Collected data
┌──

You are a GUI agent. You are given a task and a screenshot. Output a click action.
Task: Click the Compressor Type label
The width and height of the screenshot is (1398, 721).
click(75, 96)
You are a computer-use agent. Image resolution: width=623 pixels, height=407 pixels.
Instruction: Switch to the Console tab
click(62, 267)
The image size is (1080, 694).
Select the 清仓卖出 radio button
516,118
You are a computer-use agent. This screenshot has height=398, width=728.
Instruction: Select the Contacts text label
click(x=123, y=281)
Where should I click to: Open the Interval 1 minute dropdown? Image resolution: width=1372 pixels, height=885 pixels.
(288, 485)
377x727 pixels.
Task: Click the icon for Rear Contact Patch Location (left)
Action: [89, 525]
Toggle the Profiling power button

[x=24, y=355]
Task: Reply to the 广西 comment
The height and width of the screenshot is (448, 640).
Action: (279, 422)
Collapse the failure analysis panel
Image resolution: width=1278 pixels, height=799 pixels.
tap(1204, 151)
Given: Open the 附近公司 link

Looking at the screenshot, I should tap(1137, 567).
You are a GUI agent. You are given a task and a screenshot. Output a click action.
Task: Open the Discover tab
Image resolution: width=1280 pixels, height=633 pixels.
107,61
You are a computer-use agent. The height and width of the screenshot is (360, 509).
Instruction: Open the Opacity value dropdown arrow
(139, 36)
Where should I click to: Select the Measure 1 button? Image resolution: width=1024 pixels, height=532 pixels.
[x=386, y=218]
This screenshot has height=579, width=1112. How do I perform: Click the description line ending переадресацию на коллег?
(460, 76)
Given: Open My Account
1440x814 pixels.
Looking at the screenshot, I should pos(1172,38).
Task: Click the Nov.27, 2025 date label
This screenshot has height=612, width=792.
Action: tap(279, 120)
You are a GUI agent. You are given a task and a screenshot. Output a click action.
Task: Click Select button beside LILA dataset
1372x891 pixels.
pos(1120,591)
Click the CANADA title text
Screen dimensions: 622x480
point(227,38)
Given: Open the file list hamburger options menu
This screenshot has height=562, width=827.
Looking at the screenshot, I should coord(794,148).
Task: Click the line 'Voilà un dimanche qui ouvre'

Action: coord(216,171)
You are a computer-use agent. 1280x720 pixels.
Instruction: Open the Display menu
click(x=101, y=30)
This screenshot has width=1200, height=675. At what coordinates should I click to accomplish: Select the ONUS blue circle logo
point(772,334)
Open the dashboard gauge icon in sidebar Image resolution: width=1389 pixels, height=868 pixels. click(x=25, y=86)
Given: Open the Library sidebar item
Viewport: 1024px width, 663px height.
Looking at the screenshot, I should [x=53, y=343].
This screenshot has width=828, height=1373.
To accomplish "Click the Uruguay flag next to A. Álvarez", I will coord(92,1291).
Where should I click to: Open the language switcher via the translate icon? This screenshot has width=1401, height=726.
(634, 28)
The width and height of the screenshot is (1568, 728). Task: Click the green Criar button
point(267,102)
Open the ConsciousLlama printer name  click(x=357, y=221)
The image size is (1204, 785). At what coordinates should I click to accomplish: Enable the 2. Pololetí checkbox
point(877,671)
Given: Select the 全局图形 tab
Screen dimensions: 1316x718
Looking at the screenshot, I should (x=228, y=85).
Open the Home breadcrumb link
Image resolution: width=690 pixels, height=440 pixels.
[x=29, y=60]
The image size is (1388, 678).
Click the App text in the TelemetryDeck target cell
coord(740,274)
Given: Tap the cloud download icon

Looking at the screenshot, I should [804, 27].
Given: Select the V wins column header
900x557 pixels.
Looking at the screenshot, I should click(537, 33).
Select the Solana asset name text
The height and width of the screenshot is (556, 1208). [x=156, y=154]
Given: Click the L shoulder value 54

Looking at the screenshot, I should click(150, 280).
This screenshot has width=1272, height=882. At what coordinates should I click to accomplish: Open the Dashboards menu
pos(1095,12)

└──

Restate the data above word for word.

You are a GUI agent. You are given a task and a screenshot. Output a click action.
Task: Click the Compressor Type label
The width and height of the screenshot is (1398, 721).
click(75, 96)
You are a computer-use agent. Image resolution: width=623 pixels, height=407 pixels.
Instruction: Switch to the Console tab
click(62, 267)
The image size is (1080, 694).
Select the 清仓卖出 radio button
516,118
You are a computer-use agent. This screenshot has height=398, width=728.
Instruction: Select the Contacts text label
click(x=123, y=281)
Where should I click to: Open the Interval 1 minute dropdown? Image resolution: width=1372 pixels, height=885 pixels.
(288, 485)
377x727 pixels.
Task: Click the icon for Rear Contact Patch Location (left)
Action: [89, 525]
Toggle the Profiling power button

[x=24, y=355]
Task: Reply to the 广西 comment
The height and width of the screenshot is (448, 640).
Action: (279, 422)
Collapse the failure analysis panel
Image resolution: width=1278 pixels, height=799 pixels.
tap(1204, 151)
Given: Open the 附近公司 link

Looking at the screenshot, I should tap(1137, 567).
You are a GUI agent. You are given a task and a screenshot. Output a click action.
Task: Open the Discover tab
Image resolution: width=1280 pixels, height=633 pixels.
107,61
You are a computer-use agent. The height and width of the screenshot is (360, 509).
Instruction: Open the Opacity value dropdown arrow
(139, 36)
Where should I click to: Select the Measure 1 button? Image resolution: width=1024 pixels, height=532 pixels.
[x=386, y=218]
This screenshot has height=579, width=1112. How do I perform: Click the description line ending переадресацию на коллег?
(460, 76)
Given: Open My Account
1440x814 pixels.
Looking at the screenshot, I should pos(1172,38).
Task: Click the Nov.27, 2025 date label
This screenshot has height=612, width=792.
Action: tap(279, 120)
You are a GUI agent. You are given a task and a screenshot. Output a click action.
Task: Click Select button beside LILA dataset
1372x891 pixels.
pos(1120,591)
Click the CANADA title text
Screen dimensions: 622x480
point(227,38)
Given: Open the file list hamburger options menu
This screenshot has height=562, width=827.
Looking at the screenshot, I should coord(794,148).
Task: Click the line 'Voilà un dimanche qui ouvre'

Action: coord(216,171)
You are a computer-use agent. 1280x720 pixels.
Instruction: Open the Display menu
click(x=101, y=30)
This screenshot has width=1200, height=675. At what coordinates should I click to accomplish: Select the ONUS blue circle logo
point(772,334)
Open the dashboard gauge icon in sidebar Image resolution: width=1389 pixels, height=868 pixels. click(x=25, y=86)
Given: Open the Library sidebar item
Viewport: 1024px width, 663px height.
Looking at the screenshot, I should [x=53, y=343].
This screenshot has width=828, height=1373.
To accomplish "Click the Uruguay flag next to A. Álvarez", I will coord(92,1291).
Where should I click to: Open the language switcher via the translate icon? This screenshot has width=1401, height=726.
(634, 28)
The width and height of the screenshot is (1568, 728). Task: Click the green Criar button
point(267,102)
Open the ConsciousLlama printer name  click(x=357, y=221)
The image size is (1204, 785). At what coordinates should I click to accomplish: Enable the 2. Pololetí checkbox
point(877,671)
Given: Select the 全局图形 tab
Screen dimensions: 1316x718
Looking at the screenshot, I should (x=228, y=85).
Open the Home breadcrumb link
Image resolution: width=690 pixels, height=440 pixels.
[x=29, y=60]
The image size is (1388, 678).
Click the App text in the TelemetryDeck target cell
coord(740,274)
Given: Tap the cloud download icon

Looking at the screenshot, I should [804, 27].
Given: Select the V wins column header
900x557 pixels.
Looking at the screenshot, I should click(537, 33).
Select the Solana asset name text
The height and width of the screenshot is (556, 1208). [x=156, y=154]
Given: Click the L shoulder value 54

Looking at the screenshot, I should click(150, 280).
This screenshot has width=1272, height=882. At what coordinates should I click to accomplish: Open the Dashboards menu
pos(1095,12)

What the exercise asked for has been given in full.